I am very sorry for your loss. Please post a pic of her if you want to. I take it she wasn't a golden, what breed was she?
Many of us have been through a loss of our beloved companion. We understand and will support you.


----------



## 3 goldens (Sep 30, 2005)

So sorry for you loss. Isn't it amazing how animals can get into our hearts and we grieve so much at their passing. What kind of dog was she, post pictures. Even tho this is titled golden forum, we all love dogs, many have different breeds as well as goldens, some of us have mixes--i have lost all my full goldens and only have an adopted golden mix left. The heart ache is no less because the dog is a lab or a cocker or a chihuahua or a mutt.


----------



## Oaklys Dad (Dec 28, 2005)

The loss of a beloved pet is always so very hard and especially hard when others don't seem to understand the pain you are suffering. You have come to the right place to learn everything golden. Good luck in you search for your golden companion.


----------



## younggtx (Jan 30, 2009)

I'm so sorry to hear about your loss, I know how you feel.
There has not been a day gone by that I don't think of my Golden Retriever "Beau". 
*Sqwummies *may be gone but never forgotten.
With deep sympathy and pray for you and family.


----------



## Sqwumpkin (Jan 28, 2009)

younggtx said:


> I'm so sorry to hear about your loss, I know how you feel.
> There has not been a day gone by that I don't think of my Golden Retriever "Beau".
> *Sqwummies *may be gone but never forgotten.
> With deep sympathy and pray for you and family.


What a beautiful post! As they all have been. Thank you.

Your adorable pictures put a HUGE smile on my face. Especially the one with the black booties. That's awesome!

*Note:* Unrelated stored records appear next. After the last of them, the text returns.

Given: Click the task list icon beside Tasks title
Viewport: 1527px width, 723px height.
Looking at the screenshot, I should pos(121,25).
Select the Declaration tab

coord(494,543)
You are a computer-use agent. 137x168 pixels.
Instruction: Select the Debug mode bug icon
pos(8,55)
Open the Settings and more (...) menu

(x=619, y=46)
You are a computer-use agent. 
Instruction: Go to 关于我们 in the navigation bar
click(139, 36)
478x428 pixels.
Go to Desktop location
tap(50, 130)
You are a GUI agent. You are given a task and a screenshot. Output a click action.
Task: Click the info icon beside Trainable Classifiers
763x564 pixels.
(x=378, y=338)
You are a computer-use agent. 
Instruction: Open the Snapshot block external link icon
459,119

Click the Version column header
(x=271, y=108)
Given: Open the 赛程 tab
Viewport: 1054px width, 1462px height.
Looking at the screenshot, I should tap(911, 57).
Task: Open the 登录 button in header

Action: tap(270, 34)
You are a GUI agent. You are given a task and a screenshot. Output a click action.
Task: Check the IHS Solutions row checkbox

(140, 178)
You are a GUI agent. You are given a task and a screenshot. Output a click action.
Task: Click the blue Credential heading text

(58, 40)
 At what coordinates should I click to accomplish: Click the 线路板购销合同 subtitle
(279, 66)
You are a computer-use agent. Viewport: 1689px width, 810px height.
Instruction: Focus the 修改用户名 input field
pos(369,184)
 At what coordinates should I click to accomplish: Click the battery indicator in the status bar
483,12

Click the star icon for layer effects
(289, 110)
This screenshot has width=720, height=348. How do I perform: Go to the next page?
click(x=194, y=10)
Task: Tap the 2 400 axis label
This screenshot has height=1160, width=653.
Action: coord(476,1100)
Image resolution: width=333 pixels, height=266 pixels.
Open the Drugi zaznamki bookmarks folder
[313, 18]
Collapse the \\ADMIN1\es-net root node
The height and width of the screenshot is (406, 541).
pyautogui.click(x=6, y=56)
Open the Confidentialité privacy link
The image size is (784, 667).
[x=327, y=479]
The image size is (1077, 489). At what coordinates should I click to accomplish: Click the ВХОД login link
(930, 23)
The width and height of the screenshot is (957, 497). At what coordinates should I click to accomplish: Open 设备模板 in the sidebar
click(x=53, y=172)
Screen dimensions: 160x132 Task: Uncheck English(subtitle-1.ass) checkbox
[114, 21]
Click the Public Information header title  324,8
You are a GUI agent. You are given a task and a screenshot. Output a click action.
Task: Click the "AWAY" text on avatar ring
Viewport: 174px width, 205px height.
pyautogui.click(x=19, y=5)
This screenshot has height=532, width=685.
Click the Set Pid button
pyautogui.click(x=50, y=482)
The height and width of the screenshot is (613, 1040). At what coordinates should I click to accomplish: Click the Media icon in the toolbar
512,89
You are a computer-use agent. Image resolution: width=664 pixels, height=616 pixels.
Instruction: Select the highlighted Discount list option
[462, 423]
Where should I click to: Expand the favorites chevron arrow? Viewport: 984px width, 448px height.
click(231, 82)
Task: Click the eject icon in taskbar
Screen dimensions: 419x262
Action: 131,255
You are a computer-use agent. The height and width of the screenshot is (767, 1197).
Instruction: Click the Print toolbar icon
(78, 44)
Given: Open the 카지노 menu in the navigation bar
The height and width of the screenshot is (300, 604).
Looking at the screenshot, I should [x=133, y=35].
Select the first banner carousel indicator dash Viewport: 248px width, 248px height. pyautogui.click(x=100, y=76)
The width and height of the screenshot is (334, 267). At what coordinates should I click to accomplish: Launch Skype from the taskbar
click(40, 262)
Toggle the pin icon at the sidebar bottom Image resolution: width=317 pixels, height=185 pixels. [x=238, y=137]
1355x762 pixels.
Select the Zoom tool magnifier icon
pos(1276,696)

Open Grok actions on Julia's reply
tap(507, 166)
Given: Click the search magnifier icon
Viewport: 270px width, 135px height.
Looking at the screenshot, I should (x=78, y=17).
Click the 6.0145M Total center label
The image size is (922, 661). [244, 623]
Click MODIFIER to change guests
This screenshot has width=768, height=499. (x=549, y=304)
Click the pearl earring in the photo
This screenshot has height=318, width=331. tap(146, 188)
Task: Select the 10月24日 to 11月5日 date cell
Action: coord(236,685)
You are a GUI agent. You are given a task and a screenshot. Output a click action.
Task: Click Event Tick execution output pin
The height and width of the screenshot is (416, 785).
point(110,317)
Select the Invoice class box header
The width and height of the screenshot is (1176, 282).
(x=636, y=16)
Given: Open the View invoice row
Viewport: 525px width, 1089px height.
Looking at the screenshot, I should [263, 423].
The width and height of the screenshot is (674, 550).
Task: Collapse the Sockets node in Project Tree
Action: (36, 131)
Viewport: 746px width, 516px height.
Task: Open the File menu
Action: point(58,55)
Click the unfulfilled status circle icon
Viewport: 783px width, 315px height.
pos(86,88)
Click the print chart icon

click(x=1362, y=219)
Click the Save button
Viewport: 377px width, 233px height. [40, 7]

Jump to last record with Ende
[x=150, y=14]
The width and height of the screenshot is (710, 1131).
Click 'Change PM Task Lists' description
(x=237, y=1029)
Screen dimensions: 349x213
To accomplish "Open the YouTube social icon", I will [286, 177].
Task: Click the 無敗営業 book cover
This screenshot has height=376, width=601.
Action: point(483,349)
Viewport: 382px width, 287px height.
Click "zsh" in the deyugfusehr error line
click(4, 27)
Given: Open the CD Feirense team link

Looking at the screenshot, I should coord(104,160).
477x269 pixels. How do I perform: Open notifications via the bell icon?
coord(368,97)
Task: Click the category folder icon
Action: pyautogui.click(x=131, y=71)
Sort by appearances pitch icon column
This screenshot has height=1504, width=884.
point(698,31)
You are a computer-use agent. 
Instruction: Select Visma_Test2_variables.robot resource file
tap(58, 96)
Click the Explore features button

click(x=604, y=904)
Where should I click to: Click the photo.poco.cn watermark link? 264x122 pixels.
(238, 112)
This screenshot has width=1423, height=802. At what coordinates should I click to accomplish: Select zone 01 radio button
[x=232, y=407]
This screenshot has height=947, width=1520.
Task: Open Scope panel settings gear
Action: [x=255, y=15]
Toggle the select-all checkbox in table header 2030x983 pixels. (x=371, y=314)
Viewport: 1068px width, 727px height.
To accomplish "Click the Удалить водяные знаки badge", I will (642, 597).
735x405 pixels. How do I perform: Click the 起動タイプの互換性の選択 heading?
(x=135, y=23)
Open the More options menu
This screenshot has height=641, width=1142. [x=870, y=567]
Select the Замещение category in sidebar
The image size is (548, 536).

As soon as I figure out how to post pictures, I'll do it. (I'm new here and don't have a clue how to do it.)


----------



## Sqwumpkin (Jan 28, 2009)

BeauShel said:


> I am so sorry for your loss. Remember she is still with you now walking on silent paws. And you will be together again one day. I still can feel my little yorkie laying by feet at night sometimes and it brings me comfort. Please share some pictures of your Squimmies. Cute name, how did you come up with it?


Sqwumpkin was a Pomeranian.

Her mother (still alive) is a Red Sable, which is a burnt orange color (in my opinion). So I call her my Pumpkin as a nickname. She was bred to a tiny cream colored male -- kind of a squash color -- to make Sqwumpkin (who came out dark as the ace of spades -- so I'm not sure the owner of the sire really bred my girl to the male she showed me. but that's another story. If a Red Sable is bred to a light cream, would you expect a BLACK Pom?)

Back in college, my roommate's mother was a HUGE gardener. She told me about a vegitable called a "sqwumpkin", which is a cross of a squash and a pumpkin. It seemed the perfect name for the Pom baby who was a cross between an orange pumpkin colored Pom and a light cream, squash-colored Pom.

Thanks for asking, BeauShel! It made me bring back fond memories...


----------



## Sqwumpkin (Jan 28, 2009)

I do have a couple Goldens now. Since Sqwummies has passed, I think we'll look for another Golden. Little yippie doggies kinda remind me of John McCain. :doh:


----------



## GoldenJoyx'stwo (Feb 25, 2007)

I'm so sorry for your loss...


----------



## bwoz (Jul 12, 2007)

Sorry for your loss, it's never easy. Sounds like she still comes around to check on you.


----------



## LOVEisGOLDEN (Jan 4, 2008)

so sorry for you loss, love the story behind her name!


----------



## AquaClaraCanines (Mar 5, 2006)

Sounds like you lost a very special friend- sorry for your pain. It's tough letting them go to be certain.


----------



## Sqwumpkin (Jan 28, 2009)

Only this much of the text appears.